Syaikhul Islam Ibnu Taimiyyah rahimahullah berkata, “Tidak boleh seseorang berdalih dengan takdir atas dosa (yang dilakukannya) berdasarkan kesepakatan (ulama) kaum muslimin, seluruh pemeluk agama, dan semua orang yang berakal. Seandainya hal ini diterima (dibolehkan), niscaya hal ini dapat memberikan peluang kepada setiap orang untuk melakukan perbuatan yang merugikannya, seperti membunuh jiwa, merampas harta, dan seluruh jenis kerusakan di muka bumi, kemudian ia pun beralasan dengan takdir. Ketika orang yang beralasan dengan takdir dizhalimi dan orang yang menzhaliminya beralasan yang sama dengan takdir, maka hal ini tidak bisa diterima, bahkan kontradiksi. Pernyataan yang kontradiksi menunjukkan kerusakan pernyataan tersebut. Jadi, beralasan dengan qadar itu sudah dimaklumi kerusakannya di permulaan akal”.[1]
Karena perkara ini menimbulkan banyak bencana, maka inilah pemaparan mengenai sebagian dalil-dalil syar’i, ‘aqli (akal), dan kenyataan, yang menjelaskan kebathilan dengan beralasan kepada qadar (takdir) atas perbuatan maksiat, atau dari meninggalkan ketaatan. [2]
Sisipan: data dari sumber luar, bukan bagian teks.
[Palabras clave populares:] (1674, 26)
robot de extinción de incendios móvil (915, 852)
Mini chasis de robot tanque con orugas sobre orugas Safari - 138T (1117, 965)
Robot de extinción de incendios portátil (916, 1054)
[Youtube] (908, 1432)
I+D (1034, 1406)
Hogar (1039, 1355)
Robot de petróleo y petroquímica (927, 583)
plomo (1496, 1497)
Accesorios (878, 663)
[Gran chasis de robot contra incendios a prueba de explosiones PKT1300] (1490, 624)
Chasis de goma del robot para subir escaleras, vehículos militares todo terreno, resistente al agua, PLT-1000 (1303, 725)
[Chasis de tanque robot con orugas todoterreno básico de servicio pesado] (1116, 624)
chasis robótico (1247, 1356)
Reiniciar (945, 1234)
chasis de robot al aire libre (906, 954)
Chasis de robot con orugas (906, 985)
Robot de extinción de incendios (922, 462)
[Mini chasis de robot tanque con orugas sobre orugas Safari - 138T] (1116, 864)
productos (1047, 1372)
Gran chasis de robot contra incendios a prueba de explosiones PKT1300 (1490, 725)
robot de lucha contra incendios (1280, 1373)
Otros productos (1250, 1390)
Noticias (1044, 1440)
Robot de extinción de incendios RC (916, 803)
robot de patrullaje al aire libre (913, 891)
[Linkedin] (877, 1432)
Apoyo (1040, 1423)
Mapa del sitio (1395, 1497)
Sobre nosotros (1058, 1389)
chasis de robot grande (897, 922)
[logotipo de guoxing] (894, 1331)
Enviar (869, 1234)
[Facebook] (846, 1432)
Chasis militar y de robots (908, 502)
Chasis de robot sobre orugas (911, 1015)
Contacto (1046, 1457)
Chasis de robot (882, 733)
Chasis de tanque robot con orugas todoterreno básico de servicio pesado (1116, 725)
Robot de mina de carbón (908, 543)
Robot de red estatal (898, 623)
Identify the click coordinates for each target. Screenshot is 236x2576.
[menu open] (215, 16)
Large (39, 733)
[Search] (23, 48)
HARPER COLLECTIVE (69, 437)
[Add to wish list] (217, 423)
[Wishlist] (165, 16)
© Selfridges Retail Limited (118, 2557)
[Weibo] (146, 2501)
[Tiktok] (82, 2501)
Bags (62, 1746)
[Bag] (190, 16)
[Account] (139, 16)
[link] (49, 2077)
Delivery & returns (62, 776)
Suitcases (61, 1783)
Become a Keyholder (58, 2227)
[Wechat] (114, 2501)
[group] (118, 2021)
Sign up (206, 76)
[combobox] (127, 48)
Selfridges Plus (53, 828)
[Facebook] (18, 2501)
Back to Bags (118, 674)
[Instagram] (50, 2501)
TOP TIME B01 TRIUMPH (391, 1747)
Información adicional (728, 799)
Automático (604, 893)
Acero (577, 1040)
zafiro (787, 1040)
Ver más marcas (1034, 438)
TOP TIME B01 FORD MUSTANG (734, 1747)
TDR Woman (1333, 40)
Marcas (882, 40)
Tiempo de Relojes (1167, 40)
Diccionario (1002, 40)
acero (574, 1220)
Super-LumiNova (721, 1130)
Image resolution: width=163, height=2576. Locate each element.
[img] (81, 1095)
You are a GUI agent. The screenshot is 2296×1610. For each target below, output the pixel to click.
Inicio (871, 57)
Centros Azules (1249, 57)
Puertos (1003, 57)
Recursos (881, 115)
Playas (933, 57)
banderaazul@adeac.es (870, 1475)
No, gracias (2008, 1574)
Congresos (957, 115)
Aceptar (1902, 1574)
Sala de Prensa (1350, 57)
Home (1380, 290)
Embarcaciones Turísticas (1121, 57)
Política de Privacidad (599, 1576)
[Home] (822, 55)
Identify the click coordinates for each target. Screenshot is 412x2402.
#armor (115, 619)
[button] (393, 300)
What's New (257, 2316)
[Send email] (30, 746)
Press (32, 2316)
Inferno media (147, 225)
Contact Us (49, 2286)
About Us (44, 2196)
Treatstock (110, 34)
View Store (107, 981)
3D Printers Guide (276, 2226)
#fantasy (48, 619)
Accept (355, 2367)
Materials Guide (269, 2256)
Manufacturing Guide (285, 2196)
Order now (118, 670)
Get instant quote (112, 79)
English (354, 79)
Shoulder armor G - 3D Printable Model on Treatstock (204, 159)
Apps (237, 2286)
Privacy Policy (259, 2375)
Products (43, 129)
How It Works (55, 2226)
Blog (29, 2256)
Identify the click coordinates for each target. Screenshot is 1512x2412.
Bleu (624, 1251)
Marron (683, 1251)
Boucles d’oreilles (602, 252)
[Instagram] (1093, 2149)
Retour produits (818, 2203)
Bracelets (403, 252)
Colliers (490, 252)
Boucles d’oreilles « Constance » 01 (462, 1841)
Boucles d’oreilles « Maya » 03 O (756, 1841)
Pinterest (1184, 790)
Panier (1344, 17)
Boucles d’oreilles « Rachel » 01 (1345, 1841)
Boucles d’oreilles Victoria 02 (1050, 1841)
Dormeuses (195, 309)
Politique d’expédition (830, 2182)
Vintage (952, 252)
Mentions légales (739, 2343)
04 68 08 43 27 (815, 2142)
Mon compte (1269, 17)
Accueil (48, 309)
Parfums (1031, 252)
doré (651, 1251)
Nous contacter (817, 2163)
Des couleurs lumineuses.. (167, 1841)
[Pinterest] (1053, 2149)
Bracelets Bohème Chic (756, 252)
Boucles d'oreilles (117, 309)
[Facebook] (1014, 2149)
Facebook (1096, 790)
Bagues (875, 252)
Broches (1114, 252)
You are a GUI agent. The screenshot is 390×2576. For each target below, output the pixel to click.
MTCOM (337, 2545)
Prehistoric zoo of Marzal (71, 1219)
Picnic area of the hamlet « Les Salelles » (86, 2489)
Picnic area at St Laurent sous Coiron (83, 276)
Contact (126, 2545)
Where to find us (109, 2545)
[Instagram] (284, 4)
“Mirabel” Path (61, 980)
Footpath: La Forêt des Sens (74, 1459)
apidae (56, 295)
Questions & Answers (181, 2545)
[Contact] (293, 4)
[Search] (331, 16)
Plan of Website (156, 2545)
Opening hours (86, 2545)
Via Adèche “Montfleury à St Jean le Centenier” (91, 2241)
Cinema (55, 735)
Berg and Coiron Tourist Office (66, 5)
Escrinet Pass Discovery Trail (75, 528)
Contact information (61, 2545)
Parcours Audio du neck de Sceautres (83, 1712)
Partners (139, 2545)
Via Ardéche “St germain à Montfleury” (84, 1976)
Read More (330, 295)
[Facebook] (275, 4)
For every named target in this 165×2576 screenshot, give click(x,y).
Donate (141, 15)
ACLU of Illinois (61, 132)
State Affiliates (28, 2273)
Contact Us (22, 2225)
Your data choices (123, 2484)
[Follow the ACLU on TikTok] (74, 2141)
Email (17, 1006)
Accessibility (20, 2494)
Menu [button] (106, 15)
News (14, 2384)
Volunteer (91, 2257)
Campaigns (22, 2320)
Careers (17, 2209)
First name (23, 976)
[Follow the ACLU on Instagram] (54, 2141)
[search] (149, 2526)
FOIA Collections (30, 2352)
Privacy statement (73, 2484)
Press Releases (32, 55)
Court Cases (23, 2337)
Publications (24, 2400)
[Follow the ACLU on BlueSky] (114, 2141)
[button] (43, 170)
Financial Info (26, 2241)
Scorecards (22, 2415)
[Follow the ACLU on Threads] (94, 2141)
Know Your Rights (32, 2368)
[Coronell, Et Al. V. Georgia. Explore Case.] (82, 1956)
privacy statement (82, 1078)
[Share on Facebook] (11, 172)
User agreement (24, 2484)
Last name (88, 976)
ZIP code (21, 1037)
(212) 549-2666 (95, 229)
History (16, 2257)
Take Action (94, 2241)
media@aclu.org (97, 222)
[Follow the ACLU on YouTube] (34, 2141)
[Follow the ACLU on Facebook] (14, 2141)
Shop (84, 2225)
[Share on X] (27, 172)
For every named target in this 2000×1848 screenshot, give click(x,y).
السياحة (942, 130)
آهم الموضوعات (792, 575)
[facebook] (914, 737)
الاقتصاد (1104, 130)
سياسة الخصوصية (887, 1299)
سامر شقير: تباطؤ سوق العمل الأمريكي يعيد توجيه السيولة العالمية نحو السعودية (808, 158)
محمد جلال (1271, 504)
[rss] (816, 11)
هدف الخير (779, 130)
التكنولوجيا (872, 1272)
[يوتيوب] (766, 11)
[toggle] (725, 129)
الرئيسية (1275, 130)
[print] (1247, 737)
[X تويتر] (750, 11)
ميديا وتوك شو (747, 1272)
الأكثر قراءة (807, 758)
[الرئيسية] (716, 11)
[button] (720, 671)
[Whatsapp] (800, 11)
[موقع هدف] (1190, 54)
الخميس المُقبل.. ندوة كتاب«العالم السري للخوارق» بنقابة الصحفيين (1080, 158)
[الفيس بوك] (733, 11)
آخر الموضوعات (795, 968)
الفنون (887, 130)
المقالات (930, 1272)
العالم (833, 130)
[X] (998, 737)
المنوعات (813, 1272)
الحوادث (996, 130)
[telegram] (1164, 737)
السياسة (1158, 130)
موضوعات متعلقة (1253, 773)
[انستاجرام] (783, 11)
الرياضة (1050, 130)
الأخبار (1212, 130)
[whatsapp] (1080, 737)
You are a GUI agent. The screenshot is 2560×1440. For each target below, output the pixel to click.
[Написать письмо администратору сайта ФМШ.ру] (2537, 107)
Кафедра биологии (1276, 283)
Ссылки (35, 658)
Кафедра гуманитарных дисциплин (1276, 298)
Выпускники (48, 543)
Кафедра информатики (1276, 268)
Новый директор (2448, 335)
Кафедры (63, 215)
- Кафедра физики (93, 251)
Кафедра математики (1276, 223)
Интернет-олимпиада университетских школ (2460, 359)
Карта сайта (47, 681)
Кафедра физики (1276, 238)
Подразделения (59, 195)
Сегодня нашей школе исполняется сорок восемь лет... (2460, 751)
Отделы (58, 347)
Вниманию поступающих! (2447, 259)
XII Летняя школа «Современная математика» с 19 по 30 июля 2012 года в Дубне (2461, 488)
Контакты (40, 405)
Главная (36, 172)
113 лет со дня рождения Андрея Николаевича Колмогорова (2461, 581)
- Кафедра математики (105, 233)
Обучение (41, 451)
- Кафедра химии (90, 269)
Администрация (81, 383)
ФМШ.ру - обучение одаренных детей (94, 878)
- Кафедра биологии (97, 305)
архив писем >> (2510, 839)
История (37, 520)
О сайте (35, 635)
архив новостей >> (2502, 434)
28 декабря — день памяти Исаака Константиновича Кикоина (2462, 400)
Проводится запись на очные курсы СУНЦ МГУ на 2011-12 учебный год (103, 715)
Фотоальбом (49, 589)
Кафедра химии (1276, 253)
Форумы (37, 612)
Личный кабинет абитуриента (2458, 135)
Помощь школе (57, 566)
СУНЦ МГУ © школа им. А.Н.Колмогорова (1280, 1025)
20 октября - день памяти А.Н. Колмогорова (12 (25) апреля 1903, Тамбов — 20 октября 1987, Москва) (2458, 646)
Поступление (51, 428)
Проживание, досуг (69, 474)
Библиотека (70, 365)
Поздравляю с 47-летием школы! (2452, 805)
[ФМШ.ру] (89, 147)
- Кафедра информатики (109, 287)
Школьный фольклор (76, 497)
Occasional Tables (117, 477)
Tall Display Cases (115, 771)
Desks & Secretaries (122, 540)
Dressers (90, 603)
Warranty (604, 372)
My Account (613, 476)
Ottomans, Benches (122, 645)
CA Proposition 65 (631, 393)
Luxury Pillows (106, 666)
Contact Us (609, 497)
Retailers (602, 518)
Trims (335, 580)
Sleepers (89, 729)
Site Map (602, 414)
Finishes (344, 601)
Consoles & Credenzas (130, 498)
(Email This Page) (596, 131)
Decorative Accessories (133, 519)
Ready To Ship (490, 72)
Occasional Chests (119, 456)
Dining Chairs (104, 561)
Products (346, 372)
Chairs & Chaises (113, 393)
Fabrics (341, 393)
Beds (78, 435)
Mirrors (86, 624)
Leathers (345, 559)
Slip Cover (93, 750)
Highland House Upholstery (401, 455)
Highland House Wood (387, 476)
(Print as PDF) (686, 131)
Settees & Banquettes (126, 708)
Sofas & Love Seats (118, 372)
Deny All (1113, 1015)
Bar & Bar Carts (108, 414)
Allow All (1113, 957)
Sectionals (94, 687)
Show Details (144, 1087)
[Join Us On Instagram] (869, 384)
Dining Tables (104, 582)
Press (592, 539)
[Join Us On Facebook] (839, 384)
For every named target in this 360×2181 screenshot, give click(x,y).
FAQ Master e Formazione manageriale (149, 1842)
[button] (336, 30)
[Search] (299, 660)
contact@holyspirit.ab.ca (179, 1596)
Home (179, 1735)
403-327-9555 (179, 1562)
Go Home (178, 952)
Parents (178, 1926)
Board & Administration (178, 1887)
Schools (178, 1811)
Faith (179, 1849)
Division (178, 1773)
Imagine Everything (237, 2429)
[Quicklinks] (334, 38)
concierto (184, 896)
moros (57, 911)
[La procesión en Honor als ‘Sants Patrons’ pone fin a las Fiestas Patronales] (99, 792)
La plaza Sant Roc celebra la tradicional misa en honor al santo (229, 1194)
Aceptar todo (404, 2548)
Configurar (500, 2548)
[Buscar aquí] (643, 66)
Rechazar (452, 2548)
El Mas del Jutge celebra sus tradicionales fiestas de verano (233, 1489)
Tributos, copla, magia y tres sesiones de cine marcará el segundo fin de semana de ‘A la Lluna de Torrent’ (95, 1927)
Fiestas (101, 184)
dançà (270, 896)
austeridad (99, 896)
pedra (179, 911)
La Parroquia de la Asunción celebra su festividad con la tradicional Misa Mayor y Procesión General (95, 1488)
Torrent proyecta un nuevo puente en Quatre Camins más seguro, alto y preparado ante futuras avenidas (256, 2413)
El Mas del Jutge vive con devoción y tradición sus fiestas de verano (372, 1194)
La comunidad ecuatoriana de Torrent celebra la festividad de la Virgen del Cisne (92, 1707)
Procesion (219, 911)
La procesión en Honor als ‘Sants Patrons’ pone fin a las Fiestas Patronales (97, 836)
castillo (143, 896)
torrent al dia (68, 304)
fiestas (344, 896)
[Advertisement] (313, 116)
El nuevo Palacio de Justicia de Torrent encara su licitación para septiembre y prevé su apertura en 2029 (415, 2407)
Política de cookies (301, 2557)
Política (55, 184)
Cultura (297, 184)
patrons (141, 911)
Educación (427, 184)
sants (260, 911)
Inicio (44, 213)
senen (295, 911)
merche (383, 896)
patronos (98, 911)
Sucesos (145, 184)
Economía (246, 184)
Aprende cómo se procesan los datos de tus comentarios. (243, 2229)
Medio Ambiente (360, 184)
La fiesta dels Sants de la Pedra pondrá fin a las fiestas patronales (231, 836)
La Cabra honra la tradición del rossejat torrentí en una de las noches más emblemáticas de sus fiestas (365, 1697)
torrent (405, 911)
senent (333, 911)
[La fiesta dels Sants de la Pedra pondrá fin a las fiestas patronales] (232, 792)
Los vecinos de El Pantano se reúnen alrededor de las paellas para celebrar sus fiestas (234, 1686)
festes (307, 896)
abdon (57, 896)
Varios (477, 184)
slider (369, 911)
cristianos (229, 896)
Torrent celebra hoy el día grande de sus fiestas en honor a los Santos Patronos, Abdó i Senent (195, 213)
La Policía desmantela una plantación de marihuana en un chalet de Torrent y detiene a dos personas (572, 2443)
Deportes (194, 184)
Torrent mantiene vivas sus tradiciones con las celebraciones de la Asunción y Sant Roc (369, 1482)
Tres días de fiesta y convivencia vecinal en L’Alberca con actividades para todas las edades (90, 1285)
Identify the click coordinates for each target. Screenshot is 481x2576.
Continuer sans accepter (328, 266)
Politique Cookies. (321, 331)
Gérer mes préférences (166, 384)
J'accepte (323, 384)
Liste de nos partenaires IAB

1. Allah Subhanahu wa Ta’ala berfirman:
سَيَقُولُ الَّذِينَ أَشْرَكُوا لَوْ شَاءَ اللَّهُ مَا أَشْرَكْنَا وَلَا آبَاؤُنَا وَلَا حَرَّمْنَا مِنْ شَيْءٍ ۚ كَذَٰلِكَ كَذَّبَ الَّذِينَ مِنْ قَبْلِهِمْ حَتَّىٰ ذَاقُوا بَأْسَنَا ۗ قُلْ هَلْ عِنْدَكُمْ مِنْ عِلْمٍ فَتُخْرِجُوهُ لَنَا ۖ إِنْ تَتَّبِعُونَ إِلَّا الظَّنَّ وَإِنْ أَنْتُمْ إِلَّا تَخْرُصُونَ
“Orang-orang yang mempersekutukan Allah, akan mengatakan, ‘Jika Allah menghendaki, niscaya kami dan bapak-bapak kami tidak mempersekutukan-Nya dan tidak (pula) kami mengharamkan barang sesuatu apa pun.’ Demikian pulalah orang-orang yang sebelum mereka telah mendustakan (para Rasul) sampai mereka merasakan siksaan Kami. Kamu tidak mengikuti kecuali persangkaan belaka, dan kamu tidak lain hanya berdusta“.[Al-An-‘aam/6 : 148]
Kaum musyrikin tersebut berdalih dengan takdir atas perbuatan syirik mereka. Seandainya argumen mereka diterima dan benar, niscaya Allah tidak menimpakan adzab-Nya kepada mereka.
2. Dia Subhanahu wa Ta’ala berfirman:
رُسُلًا مُبَشِّرِينَ وَمُنْذِرِينَ لِئَلَّا يَكُونَ لِلنَّاسِ عَلَى اللَّهِ حُجَّةٌ بَعْدَ الرُّسُلِ
“(Mereka Kami utus) selaku Rasul-Rasul pembawa berita gembira dan pemberi peringatan, agar tidak ada alasan bagi manusia untuk membantah Allah sesudah diutusnya Rasul-Rasul itu... “. [An-Nisaa’/4 : 165]
Seandainya berdalih dengan takdir atas kemaksiatan itu diperbolehkan, niscaya tidak ada sebab untuk mengutus para Rasul.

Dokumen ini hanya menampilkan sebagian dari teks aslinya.